- _Extrait_
We are in agreement.  _Lait chocolaté_ means the same thing, although _lait au chocolat_ is more common in my, and Nico's, neck of the woods. It is the more "official" term here.


----------



## EpicBacon

Michelvar said:


> No difference.



I'd like to reiterate the question posed earlier of which one is more common? Previously, you requested context, but as we've learned, the word itself makes it crystal clear that there is no confusion as to what it is. Are they really both 100% synonymous?


----------



## ph_l

De ce côté-ci de la mare, on parle plutôt de lait chocolaté, AMHA. Si vous demandez un lait au chocolat dans un café, on va vous prendre pour un touriste


----------



## Nicomon

I have yet to hear «_ lait chocolaté _».   In my neck of the woods, it is  « _lait au chocolat_ ».   As in the picture that pointvirgule gave a link to in post #7.  

Just as you say  « _gâteau au chocolat _»  for  "_chocolate cake_".

*Ajout :  * @ ph_#1 :   On ne demande pas *un* lait au chocolat.   On demande un *verre *de lait au chocolat  ou  *du* lait au chocolat. 
 Si j'avais envie de boire du lait (tout court) je ne demanderais pas « *un* lait ».


----------



## EpicBacon

I'm very confused, in in the television series Foster, La Maison Des Amis Imaginaires episode "Mac Papa" chocolate milk is referred to as "chocolat au lait". I believe direct linking is not allowed, but perhaps a loophole can be done if someone Googles it? 3:26 in the video, it is called by the aforementioned, which contradicts what everyone else has been saying.

Your help is much appreciated!


----------



## Michelvar

EpicBacon said:


> I'd like to reiterate the question posed earlier of which one is more common?



"lait chocolaté" : 58.600 google hits
"lait au chocolat" : 231.000 google hits

So it looks like "lait au chocolat" is more used.



EpicBacon said:


> Are they really both 100%  synonymous?


The only difference could come from a law stating that, "au chocolat" is for more that XX% of chocolate, and "chocolaté" is for less than XX%. But such a law doesn't exist (yet) to my knowledge.



EpicBacon said:


> I'm very confused, in in the television series  Foster, La Maison Des Amis Imaginaires episode "Mac Papa" chocolate  milk is referred to as "chocolat au lait".


Yes, you can also call it "un chocolat au lait" (but this name is more often for a hot chocolate), or "un chocolat frappé".



Nicomon said:


> I have yet to hear «_ lait chocolaté _».



En voici 



Nicomon said:


> On ne demande pas *un* lait au chocolat.   On demande un *verre *de lait au chocolat  ou  *du* lait au chocolat. Si j'avais envie de boire du lait (tout court) je ne demanderais pas « *un* lait ».

- _Lignes de données_
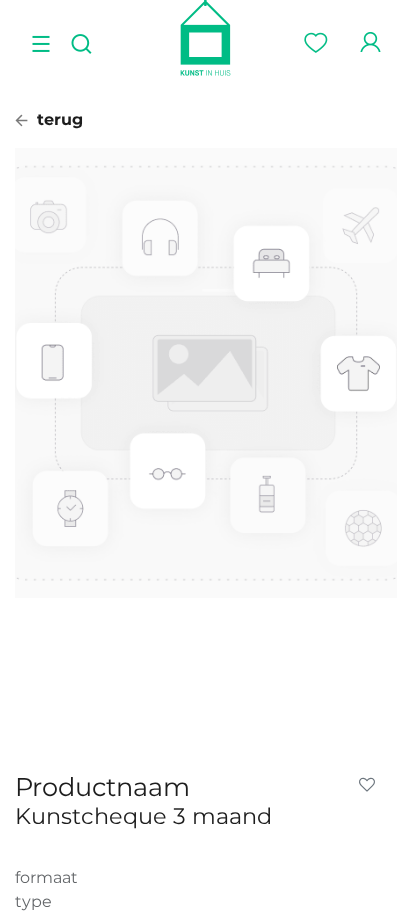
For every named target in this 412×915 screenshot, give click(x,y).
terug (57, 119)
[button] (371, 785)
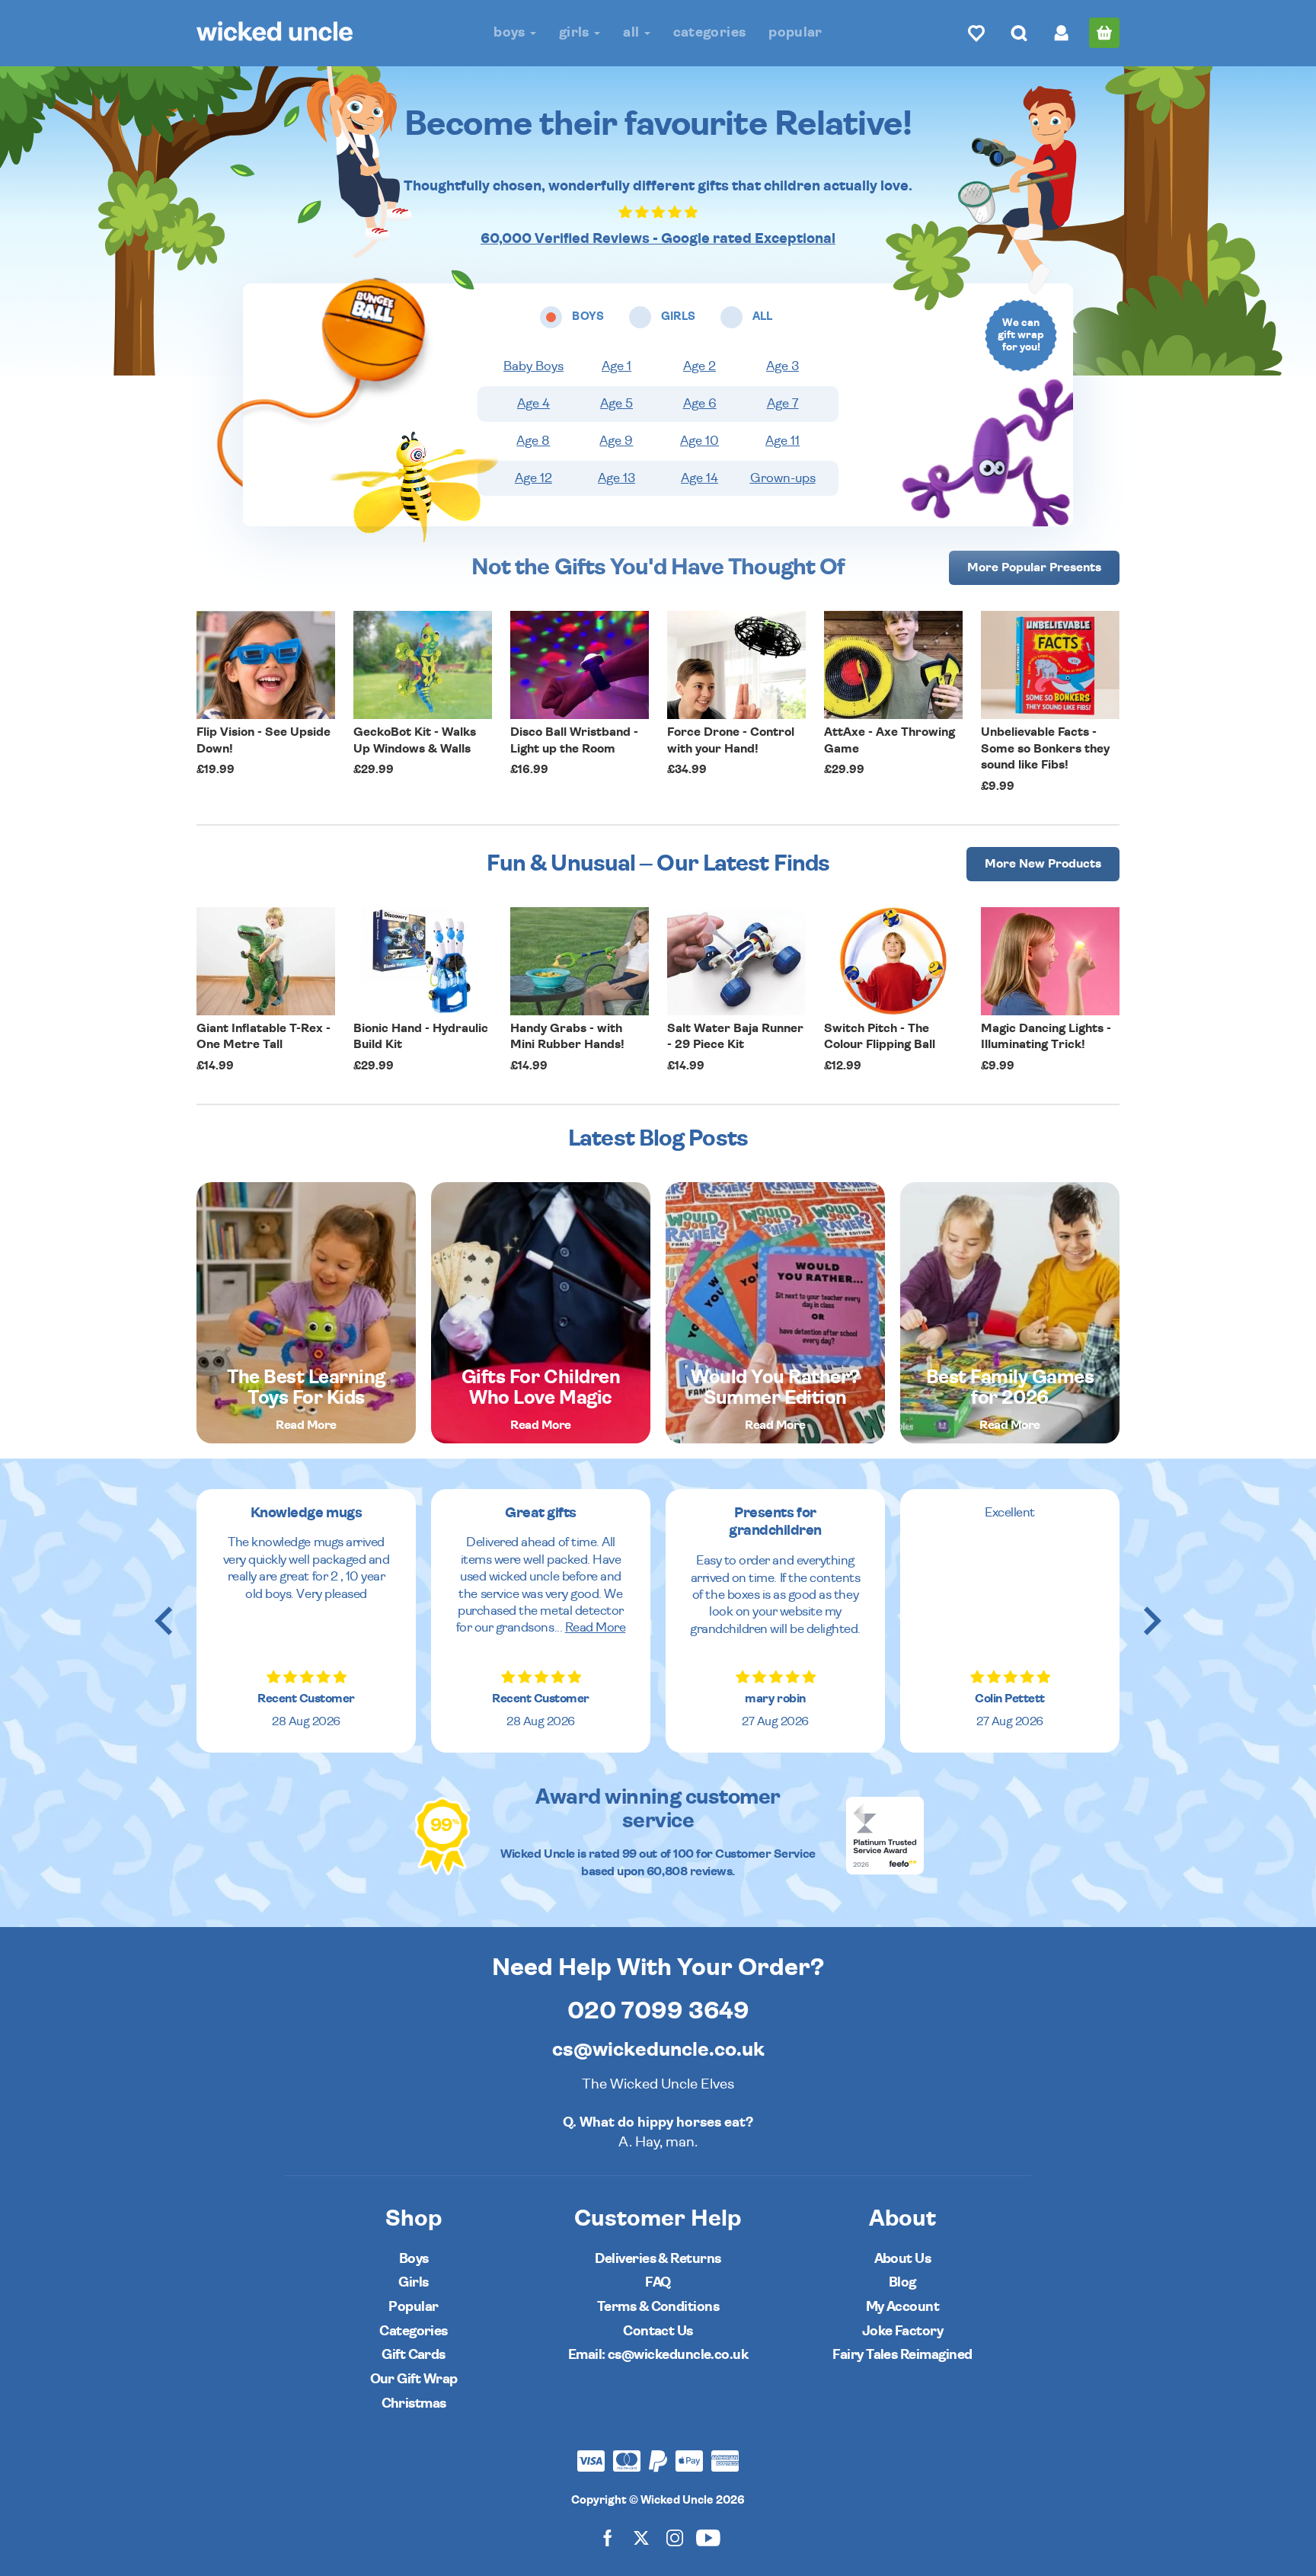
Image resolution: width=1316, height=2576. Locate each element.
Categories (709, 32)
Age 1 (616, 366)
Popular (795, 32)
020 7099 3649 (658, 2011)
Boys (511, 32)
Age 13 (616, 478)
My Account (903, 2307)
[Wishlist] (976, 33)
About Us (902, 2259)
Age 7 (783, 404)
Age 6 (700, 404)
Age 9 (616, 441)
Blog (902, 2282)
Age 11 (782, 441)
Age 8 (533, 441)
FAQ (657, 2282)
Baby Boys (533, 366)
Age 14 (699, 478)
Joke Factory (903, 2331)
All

- _Exercice 1_
Dans l'extrait, à quelle boisson le nom « chocolat au lait » s'applique-t-il le plus souvent ?
- _Exercice 2_
Reprenez l'extrait sur le lait au chocolat là où il s'arrête.

- _Réponse 1_
À un chocolat chaud.

- _Réponse 2_
De ce côté de la mare, on n'a aucun problème à demander un whisky, un café, un Ricard, ou un lait, chocolaté ou pas.


----------



## Nicomon

> En voici


  Je n'ai pas écrit que ça ne se disait nulle part.  J'ai écrit que moi, je ne l'ai pas entendu  (bien que ce serait compris). 
Pas ma faute si « chocolat au lait » est plus courant chez nous.


----------



## In Absentia

EpicBacon said:


> I'm very confused, in in the television series Foster, La Maison Des Amis Imaginaires episode "Mac Papa" chocolate milk is referred to as "chocolat au lait". I believe direct linking is not allowed, but perhaps a loophole can be done if someone Googles it? 3:26 in the video, it is called by the aforementioned, which contradicts what everyone else has been saying.
> 
> Your help is much appreciated!



"Chocolat au lait" can mean _milk chocolate_ as well as _chocolate milk_. So if you just say _j'aime le chocolat au lait_ people are probably going to think you like milk chocolate.


----------



## EpicBacon

We seem to agree le lait au chocolat is the most common, but is chocolat au lait more common than lait chocolaté to mean "chocolate milk"?


----------



## Michelvar

As written by In Abstentia, "chocolat au lait" could lead to misunderstandings, so it is less used.


----------



## EpicBacon

Less than lait chocolaté?


----------



## Michelvar

I really guess, but I can not measure it, as a "chocolat au lait" Google search would bring a majority of "milk chocolate" related hits.

"chocolat au lait" : 629.000 google hits, but mostly about milk chocolate.


----------



## pointvirgule

I would forget about _chocolat au lait_. For most people, that's a bar of Hershey's.


----------



## Michelvar

Also my idea. In the 100 first google hits for "chocolat au lait", only 2 are for chocolate milk.


----------



## In Absentia

Michelvar said:


> Also my idea. In the 100 first google hits for "chocolat au lait", only 2 are for chocolate milk.



A google image search for "chocolat au lait" will also mostly return images of milk chocolate or things made with milk chocolate (cakes etc). There are very few images of chocolate milk.


----------



## ph_l

Michelvar said:


> The only difference could come from a law stating that, "au chocolat" is for more that XX% of chocolate, and "chocolaté" is for less than XX%. But such a law doesn't exist (yet) to my knowledge.



French law only knows about  " lait chocolaté " ou " lait cacaoté " (cf. Legifrance, Decret du 19 mars 1924 -modified since...-, Art 5; quater)

In my view, "chocolait au lait" is a legitimate, albeit american, way of naming what we Froggies call (or should call) "lait chocolaté".

my 0.02¥​


----------



## Nicomon

Michelvar said:


> De ce côté de la mare, on n'a aucun problème à demander un whisky, un café, un Ricard, ou un lait, chocolaté ou pas.


  Moi aussi je dirais un café / un whisky / un Ricard.    Mais si je voulais du vin, je demanderais un verre de vin.  Pas  un vin.  Pour moi c'est pareil pour le lait. 



ph_l said:


> In my view, "chocolait au lait" is a legitimate, albeit american, way of naming what we Froggies call (or should call) "lait chocolaté".


  At the risk of repeating myself and what was said before...   « chocolat au lait » would usually be understood as "milk chocolate"  =  something you eat

« lait chocolaté » would be understood as  "chocolate milk" but « lait au chocolat » is more often heard in Montréal.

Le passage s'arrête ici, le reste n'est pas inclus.